The office space is on the lower level, first floor and part of the second. Segelin said the office space is going to be built out in a shell and will be completed subject to tenant specifications. He said one tenant would be ideal, but that the space can be converted for multiple tenants.

“We’re looking at any number of possibilities,” Segelin said. “We’re in the discussion stages right now with several tenants.”

The building will also include 24 work-live energy-efficient apartment units with the latest technology. Segelin said they are designed to attract people who want to work out their homes. Each unit will have fiber optic cable and cable television. For those not looking for a home office, the room may be used as a second bedroom.

“They’re all going to be relatively higher-end units,” Segelin said. “We are contemplating a second-level roof garden. That is the discussion stages.”

He said there will be a lot of windows for natural light and nice views of the four corners at Main Street and Exchange Boulevard, as well as those at Exchange Boulevard and Broad Street, across from the Blue Cross Arena at the War Memorial, overlooking the Genesee River.

Segelin anticipates the rent for the apartments will range from $800 to $1,200 a month and that office space will be about $12 per square foot.
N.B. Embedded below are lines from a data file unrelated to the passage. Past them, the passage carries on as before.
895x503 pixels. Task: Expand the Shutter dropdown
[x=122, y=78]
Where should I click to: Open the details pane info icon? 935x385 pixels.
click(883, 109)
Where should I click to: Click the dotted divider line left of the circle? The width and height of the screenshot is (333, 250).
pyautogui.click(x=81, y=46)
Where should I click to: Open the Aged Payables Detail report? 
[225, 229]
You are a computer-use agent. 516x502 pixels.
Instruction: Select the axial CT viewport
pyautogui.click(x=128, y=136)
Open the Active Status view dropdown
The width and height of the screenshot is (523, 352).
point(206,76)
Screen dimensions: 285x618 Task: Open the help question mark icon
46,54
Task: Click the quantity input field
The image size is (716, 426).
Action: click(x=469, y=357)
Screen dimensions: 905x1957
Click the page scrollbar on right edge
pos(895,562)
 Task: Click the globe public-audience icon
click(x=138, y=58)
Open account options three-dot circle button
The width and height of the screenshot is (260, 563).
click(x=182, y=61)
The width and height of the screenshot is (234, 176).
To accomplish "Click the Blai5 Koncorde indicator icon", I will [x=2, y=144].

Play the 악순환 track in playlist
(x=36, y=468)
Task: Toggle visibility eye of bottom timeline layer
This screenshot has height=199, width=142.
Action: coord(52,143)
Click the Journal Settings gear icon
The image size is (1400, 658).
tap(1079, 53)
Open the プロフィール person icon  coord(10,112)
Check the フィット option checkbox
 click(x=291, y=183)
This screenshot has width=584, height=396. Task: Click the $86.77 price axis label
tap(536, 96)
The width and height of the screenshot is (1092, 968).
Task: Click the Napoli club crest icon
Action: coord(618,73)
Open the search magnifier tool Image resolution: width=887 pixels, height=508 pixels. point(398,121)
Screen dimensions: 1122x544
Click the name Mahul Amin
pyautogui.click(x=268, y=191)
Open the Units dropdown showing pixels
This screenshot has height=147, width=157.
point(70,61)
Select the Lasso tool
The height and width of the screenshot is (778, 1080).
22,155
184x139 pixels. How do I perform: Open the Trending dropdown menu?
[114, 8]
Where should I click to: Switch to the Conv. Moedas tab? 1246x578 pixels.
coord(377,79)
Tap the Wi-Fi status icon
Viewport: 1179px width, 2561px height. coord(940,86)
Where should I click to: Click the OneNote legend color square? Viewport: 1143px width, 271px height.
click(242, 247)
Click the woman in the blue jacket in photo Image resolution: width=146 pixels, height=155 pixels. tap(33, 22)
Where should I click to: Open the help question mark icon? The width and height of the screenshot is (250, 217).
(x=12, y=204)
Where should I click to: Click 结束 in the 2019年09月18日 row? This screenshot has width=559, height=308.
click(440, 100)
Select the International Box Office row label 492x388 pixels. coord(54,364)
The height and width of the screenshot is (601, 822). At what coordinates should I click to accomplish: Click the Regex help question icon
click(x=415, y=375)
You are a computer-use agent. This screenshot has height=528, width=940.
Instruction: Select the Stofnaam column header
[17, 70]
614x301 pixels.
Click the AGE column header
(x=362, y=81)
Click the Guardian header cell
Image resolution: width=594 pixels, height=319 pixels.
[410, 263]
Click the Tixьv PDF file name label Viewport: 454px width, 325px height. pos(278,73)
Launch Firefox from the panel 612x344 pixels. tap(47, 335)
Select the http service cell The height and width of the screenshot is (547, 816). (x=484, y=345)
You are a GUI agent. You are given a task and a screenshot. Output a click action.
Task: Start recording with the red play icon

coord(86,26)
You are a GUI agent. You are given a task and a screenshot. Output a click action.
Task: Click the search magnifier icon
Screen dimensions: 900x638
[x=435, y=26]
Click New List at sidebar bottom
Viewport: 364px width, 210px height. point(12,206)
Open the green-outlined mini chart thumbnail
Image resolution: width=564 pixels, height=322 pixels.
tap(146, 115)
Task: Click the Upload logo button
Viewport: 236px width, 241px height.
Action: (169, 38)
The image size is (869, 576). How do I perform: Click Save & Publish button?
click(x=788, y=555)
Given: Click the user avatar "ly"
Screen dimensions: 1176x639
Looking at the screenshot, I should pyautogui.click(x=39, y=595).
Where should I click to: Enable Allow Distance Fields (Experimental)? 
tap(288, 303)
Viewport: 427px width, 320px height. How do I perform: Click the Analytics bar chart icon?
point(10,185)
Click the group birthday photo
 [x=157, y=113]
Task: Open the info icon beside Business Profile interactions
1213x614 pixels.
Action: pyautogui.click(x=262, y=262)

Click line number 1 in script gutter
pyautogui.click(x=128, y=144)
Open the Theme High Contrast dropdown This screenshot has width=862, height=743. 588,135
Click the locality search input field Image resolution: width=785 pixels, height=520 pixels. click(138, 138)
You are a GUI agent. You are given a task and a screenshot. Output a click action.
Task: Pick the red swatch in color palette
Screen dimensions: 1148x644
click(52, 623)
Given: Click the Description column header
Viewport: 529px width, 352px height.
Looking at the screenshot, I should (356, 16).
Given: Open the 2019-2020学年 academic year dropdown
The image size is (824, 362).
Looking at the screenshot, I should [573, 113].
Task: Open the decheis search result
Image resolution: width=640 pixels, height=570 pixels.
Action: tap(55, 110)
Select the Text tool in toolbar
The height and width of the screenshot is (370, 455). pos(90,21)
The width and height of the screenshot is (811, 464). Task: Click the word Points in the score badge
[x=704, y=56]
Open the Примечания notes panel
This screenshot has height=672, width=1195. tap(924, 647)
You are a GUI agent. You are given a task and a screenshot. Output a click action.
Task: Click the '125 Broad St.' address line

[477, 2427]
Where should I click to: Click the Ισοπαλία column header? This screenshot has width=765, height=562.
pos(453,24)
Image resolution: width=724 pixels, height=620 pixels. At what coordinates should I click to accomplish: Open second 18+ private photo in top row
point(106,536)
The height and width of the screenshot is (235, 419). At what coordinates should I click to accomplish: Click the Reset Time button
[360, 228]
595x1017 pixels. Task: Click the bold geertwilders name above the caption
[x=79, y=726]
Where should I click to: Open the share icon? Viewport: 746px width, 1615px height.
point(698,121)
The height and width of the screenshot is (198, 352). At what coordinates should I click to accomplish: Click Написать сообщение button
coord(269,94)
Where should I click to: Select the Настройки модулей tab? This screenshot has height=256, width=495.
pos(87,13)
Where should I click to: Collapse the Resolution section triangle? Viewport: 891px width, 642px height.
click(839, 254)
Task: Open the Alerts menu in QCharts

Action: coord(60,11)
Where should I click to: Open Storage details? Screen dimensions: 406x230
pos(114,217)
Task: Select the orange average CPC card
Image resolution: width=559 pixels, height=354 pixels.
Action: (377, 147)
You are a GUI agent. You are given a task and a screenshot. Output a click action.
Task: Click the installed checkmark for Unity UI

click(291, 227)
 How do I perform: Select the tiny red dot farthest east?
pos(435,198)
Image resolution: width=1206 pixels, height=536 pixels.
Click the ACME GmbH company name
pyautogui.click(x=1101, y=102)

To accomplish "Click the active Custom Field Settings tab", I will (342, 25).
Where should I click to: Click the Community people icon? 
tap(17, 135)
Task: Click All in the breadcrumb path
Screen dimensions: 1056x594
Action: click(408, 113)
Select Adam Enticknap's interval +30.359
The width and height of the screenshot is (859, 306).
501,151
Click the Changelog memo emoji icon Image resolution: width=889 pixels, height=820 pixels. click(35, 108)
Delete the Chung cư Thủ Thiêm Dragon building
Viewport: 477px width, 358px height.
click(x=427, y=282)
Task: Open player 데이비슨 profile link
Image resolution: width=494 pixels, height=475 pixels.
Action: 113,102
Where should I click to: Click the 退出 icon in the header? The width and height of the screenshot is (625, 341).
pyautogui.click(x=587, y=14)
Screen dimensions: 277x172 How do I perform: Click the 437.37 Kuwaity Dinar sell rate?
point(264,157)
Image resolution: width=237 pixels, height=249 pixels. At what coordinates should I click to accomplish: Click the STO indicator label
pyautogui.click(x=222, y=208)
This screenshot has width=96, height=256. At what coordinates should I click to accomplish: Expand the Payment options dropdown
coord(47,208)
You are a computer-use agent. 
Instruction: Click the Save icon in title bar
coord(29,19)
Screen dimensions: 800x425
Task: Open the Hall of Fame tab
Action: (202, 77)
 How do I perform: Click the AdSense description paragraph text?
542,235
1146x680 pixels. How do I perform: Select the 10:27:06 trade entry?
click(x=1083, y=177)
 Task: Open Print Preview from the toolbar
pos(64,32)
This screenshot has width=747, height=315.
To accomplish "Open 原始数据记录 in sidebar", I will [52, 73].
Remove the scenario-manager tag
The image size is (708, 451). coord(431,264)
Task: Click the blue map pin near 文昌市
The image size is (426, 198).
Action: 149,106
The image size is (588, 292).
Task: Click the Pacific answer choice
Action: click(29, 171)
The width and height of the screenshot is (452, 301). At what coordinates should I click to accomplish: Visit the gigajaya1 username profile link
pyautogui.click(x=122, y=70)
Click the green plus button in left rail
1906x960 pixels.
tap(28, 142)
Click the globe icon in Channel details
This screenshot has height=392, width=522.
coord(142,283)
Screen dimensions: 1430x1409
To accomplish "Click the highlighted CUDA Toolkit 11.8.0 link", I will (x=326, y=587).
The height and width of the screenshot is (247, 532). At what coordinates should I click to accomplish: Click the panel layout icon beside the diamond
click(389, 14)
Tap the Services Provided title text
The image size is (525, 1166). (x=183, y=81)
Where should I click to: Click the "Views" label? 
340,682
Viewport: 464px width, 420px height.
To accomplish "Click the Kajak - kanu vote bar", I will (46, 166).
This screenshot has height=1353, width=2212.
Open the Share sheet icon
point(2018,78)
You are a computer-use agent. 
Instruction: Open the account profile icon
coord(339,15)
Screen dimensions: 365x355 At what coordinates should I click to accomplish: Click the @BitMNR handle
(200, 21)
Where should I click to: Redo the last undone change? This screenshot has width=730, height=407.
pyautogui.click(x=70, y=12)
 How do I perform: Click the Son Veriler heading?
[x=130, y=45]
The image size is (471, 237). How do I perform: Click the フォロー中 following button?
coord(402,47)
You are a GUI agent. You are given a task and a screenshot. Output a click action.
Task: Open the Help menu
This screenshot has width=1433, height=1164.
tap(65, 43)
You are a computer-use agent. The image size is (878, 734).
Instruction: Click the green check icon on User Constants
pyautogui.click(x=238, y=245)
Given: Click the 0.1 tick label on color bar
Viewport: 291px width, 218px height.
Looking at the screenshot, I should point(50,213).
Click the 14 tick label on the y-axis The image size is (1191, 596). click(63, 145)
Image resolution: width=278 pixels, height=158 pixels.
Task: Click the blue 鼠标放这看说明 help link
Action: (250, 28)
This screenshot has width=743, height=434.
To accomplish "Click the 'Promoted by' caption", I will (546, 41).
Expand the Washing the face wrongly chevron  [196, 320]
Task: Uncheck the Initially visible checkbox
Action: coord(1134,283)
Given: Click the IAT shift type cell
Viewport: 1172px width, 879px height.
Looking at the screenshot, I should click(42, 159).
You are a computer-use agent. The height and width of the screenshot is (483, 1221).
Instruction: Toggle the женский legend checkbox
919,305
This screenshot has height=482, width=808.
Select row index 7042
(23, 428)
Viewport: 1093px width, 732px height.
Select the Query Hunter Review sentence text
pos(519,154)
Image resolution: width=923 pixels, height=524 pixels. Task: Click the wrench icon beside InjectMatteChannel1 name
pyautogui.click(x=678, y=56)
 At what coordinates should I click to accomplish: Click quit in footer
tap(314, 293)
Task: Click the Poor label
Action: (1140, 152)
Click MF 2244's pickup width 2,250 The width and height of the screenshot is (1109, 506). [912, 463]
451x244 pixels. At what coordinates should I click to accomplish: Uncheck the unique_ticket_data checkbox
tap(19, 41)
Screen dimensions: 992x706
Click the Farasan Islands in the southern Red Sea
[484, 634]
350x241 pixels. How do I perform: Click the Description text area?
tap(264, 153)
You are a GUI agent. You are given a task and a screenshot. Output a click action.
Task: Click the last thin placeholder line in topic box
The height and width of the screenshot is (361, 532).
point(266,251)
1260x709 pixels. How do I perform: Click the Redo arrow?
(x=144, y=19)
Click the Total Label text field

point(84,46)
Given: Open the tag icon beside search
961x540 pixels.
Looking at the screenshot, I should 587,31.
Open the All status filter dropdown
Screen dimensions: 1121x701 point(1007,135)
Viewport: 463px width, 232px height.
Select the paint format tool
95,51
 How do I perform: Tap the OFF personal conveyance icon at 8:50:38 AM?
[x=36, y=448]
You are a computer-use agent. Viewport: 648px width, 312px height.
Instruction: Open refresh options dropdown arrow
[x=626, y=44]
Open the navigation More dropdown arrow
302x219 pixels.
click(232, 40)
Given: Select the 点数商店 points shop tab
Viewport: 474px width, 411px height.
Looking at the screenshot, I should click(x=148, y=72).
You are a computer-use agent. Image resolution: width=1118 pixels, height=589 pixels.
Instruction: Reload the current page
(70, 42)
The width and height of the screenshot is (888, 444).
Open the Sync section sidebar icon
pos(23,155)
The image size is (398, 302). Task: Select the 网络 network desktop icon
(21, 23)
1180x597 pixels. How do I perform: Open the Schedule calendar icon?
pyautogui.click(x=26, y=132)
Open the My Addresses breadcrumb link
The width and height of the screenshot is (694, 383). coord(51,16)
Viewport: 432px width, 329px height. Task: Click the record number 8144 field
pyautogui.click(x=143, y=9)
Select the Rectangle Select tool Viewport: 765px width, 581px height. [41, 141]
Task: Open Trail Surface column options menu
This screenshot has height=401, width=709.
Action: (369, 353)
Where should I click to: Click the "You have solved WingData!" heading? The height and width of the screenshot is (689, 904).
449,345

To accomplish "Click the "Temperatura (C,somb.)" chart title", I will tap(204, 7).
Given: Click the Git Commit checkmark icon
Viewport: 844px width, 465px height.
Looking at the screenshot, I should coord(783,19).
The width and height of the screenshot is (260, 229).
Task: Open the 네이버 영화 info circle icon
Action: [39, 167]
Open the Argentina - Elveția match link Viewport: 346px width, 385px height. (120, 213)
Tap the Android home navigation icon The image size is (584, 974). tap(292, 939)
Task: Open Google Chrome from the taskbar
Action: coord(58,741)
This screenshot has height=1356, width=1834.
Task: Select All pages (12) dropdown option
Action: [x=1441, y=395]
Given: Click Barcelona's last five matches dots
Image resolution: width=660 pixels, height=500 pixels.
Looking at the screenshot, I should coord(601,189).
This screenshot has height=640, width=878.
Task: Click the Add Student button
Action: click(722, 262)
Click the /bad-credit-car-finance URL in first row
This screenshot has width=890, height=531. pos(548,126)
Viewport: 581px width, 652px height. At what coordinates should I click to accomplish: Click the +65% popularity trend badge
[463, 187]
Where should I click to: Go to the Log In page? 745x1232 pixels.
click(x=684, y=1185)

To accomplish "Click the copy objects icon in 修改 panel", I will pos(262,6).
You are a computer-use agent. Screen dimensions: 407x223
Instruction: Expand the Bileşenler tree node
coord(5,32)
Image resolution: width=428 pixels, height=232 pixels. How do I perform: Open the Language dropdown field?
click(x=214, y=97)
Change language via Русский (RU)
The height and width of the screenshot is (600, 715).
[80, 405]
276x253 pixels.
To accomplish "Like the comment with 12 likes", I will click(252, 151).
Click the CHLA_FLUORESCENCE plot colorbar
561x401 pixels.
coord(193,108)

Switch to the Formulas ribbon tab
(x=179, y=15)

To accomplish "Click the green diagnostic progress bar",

Next to the building will be parking, which will feature a state-of-the art security system, including visual surveillance.

Construction started about two months ago and is expected to be completed by the fall of 2012. Segelin said the building has a new roof and all the windows will be replaced, along with many of the sidewalks. The entrance way will be restored to its original appearance.

Segelin said the architect of the five-story building is post-war modernism featuring the last local example of curtain-wall construction in which the windows and the exterior of the building are interlocking.

“We’re trying to retain as much of the original appearance of the building as it existed in 1959,” Segelin said. “The exterior of the building hasn’t changed much. We’re restoring the main entrance to the original design back in 1959. We want to retain that appearance to retain some of the original character of Rochester, as it existed in 1960.”

The building was built by Central Trust Co. in the late 1950s, early 1960s for a headquarters. It most recently housed a local headquarters for M&T Bank, but has been vacant for the last decade.

“The office market just hadn’t materialized in the way we had hoped it would, so we decided to convert it to residential, which is the way of the future for downtown,” Segelin said. “There is a very strong market for people living downtown. People want to be downtown. They like the urban lifestyle and they like to be close to the theater and the arts.”

Segelin pointed to the success of the East End, which includes a mix of residential and retail, and said the hope is to attract a large number of the people to the Four Corners area, between Main and Broad streets.

Riverview Rochester, owned by attorney James V. Philippone (Philippone Law Offices) and Ben Kendig, is investing about $6 million in the renovation with some help through the city including a $1 million Empire State Development Corp. Restore New York grant and a $1.3 million city loan, which includes an incentive to eventually convert to owner-occupied condominiums in order for the city to forgive a portion of the loan.

“What this means to the city is a pretty dramatic trend in the conversion of vacant office space to high-quality mixed-use projects with a real emphasis on urban living,” said Bret Garwood, the city’s director of business and housing development. “This project’s particularly important because of the opportunity of converting it to a condo project.”

The work is being done by R.S. Lindsay Building and Interior. Design is by Bero Architecture PLLC.

“Everybody is local,” Segelin said. “We’re not using any out-of-town construction people or materials. This is strictly local development. The project is moving along quite quickly. We are very excited at the prospect of making a significant contribution to the health and development of downtown Rochester.”